**Prompt**
Everything from the line containing "Task: Click the Wysokość input field" to the last line of the listing below should be restated exactly, both ends included, with nothing added and the pictures omitted.

(Beginning of Material shown)

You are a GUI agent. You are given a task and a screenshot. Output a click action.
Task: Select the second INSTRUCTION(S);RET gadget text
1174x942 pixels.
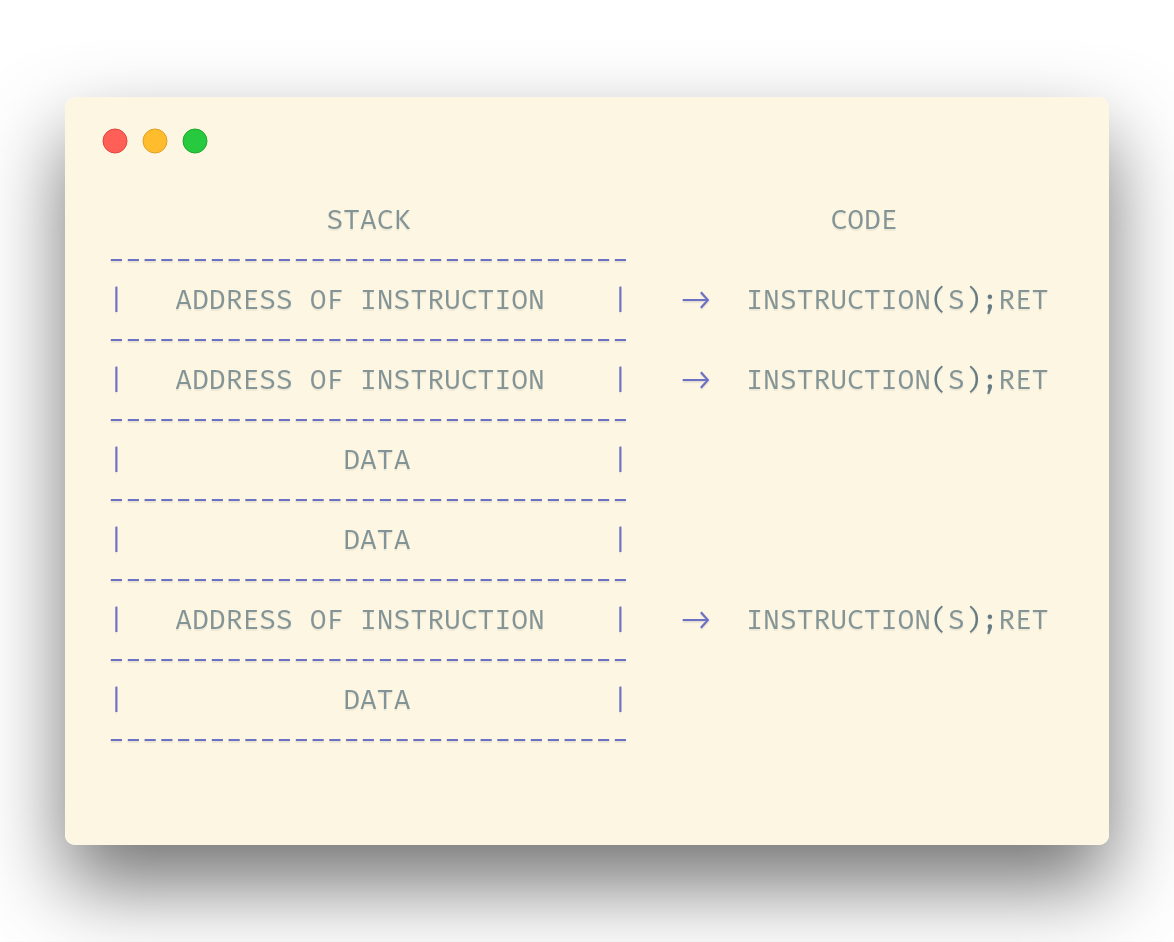click(x=897, y=380)
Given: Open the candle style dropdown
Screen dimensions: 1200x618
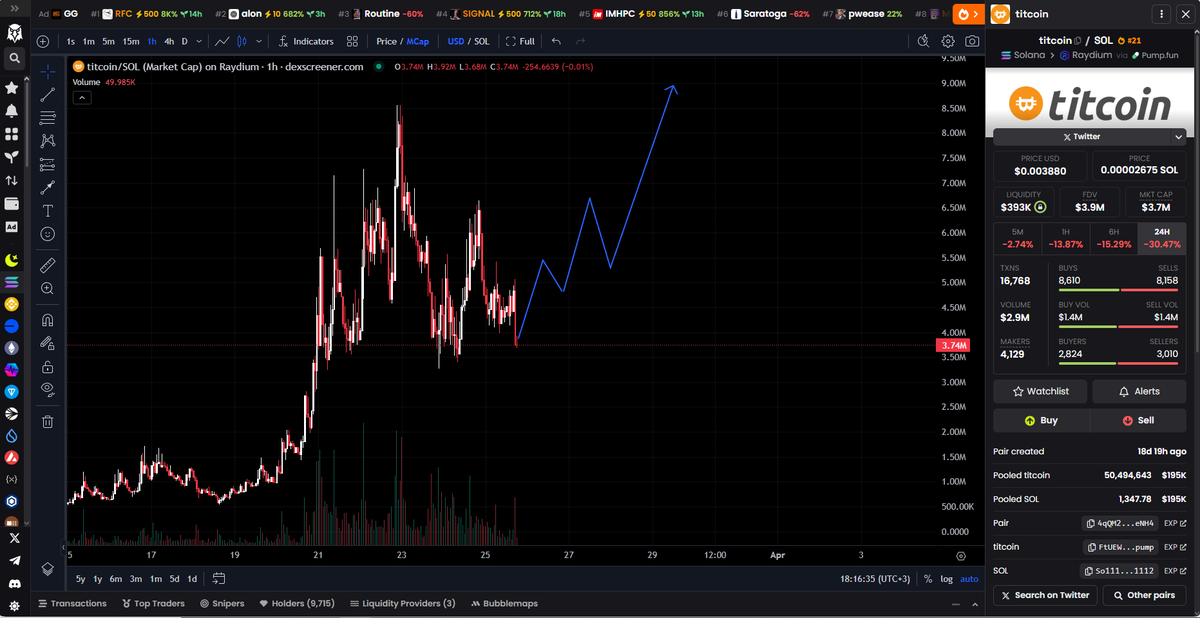Looking at the screenshot, I should [x=258, y=42].
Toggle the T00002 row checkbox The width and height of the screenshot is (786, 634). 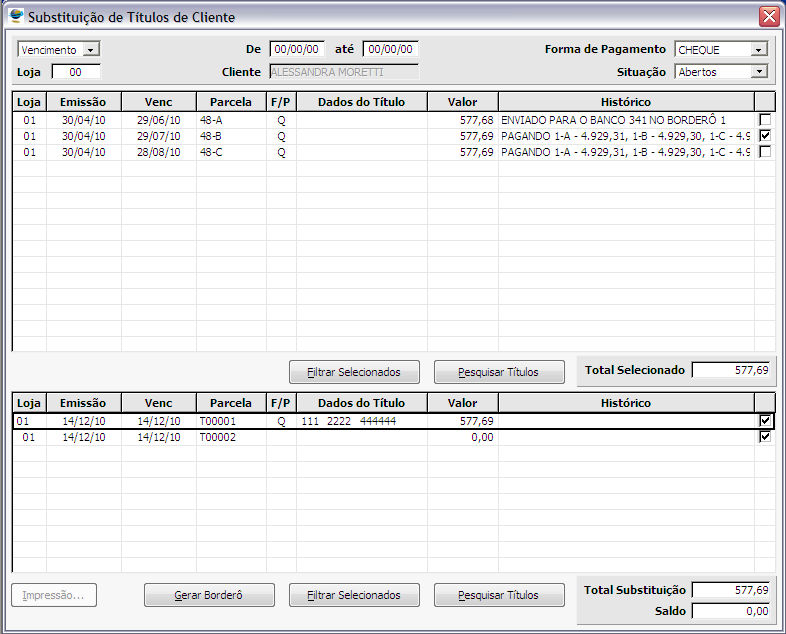(765, 437)
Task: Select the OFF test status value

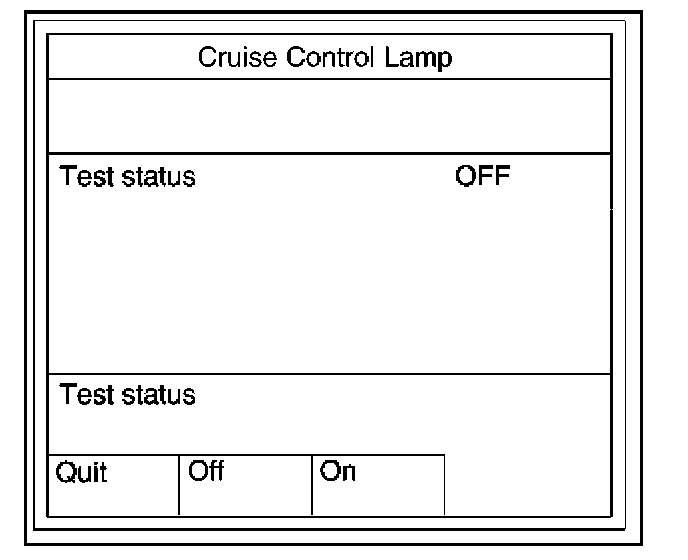Action: (x=482, y=178)
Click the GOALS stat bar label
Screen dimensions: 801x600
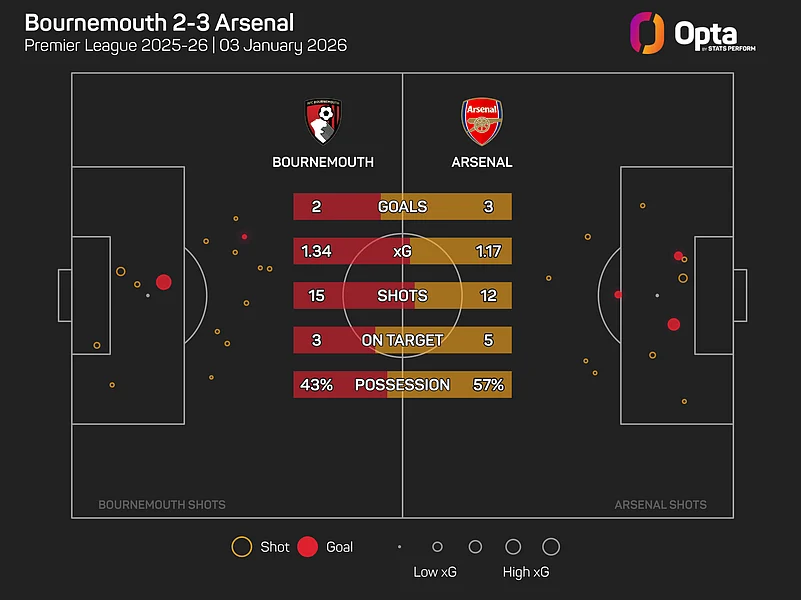coord(402,207)
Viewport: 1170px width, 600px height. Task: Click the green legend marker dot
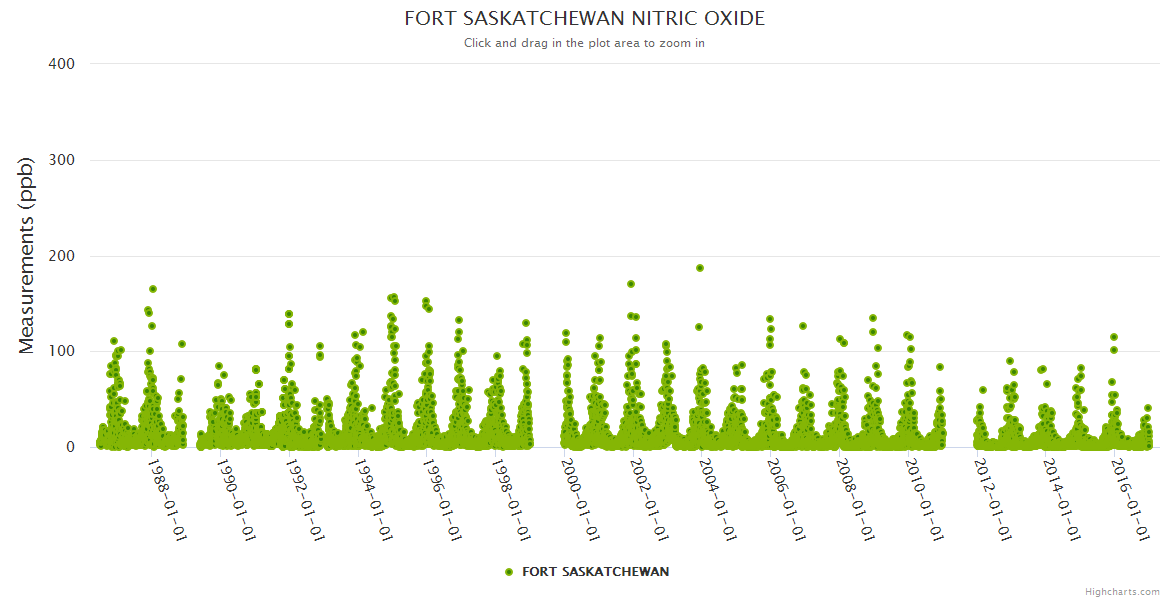click(x=509, y=572)
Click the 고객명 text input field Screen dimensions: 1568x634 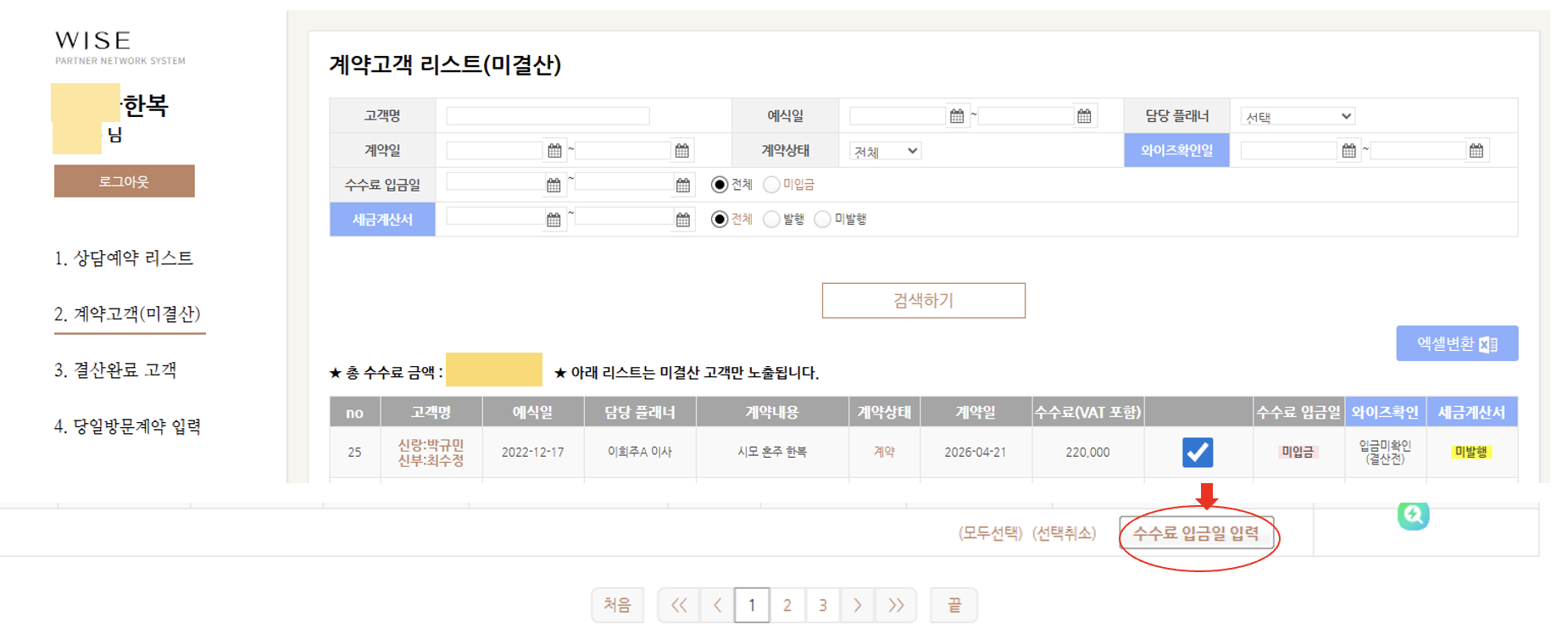click(548, 116)
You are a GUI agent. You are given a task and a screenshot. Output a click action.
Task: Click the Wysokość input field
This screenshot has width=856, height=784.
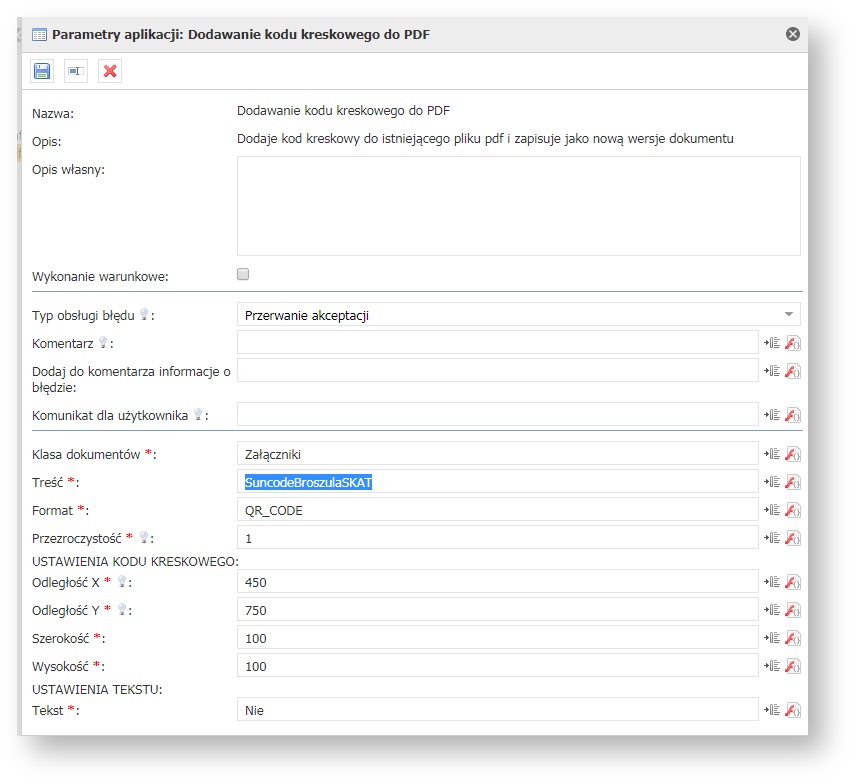tap(497, 666)
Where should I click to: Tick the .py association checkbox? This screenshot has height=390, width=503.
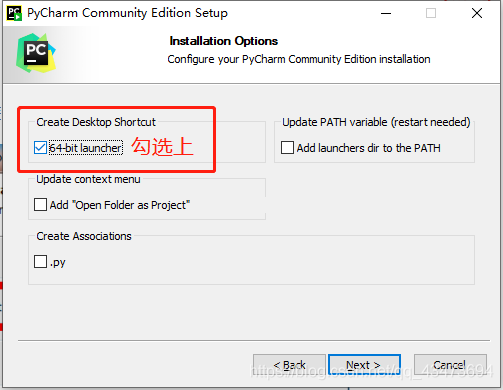[x=40, y=262]
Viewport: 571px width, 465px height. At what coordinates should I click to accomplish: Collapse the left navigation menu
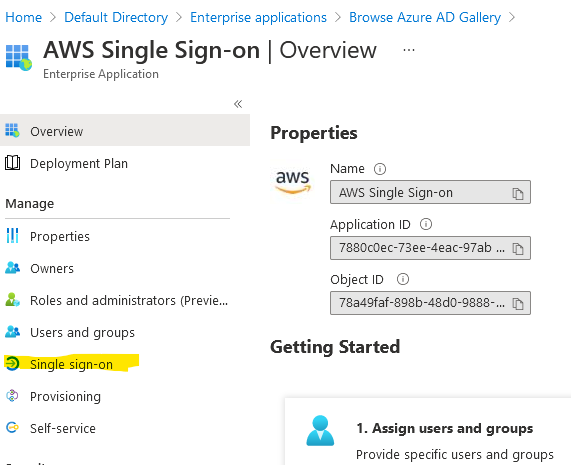click(x=238, y=104)
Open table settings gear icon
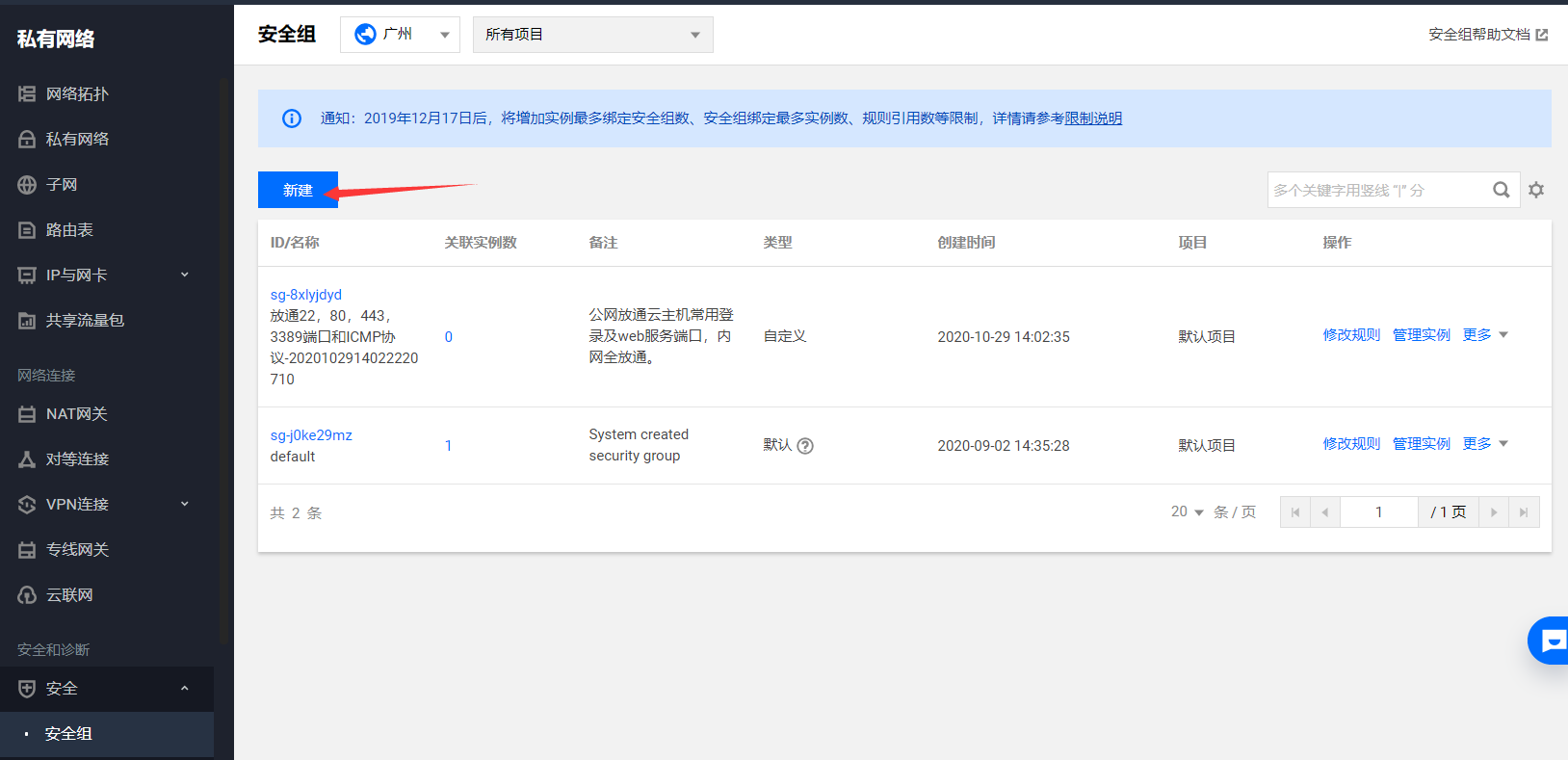This screenshot has width=1568, height=760. point(1536,190)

(End of Material shown)

**Exercise solution**
Task: Click the Wysokość input field
This screenshot has width=856, height=784.
tap(497, 666)
Where should I click to: Tick the .py association checkbox? This screenshot has height=390, width=503.
[x=40, y=262]
Viewport: 571px width, 465px height. At what coordinates should I click to accomplish: Collapse the left navigation menu
click(x=238, y=104)
Open table settings gear icon
This screenshot has width=1568, height=760. point(1536,190)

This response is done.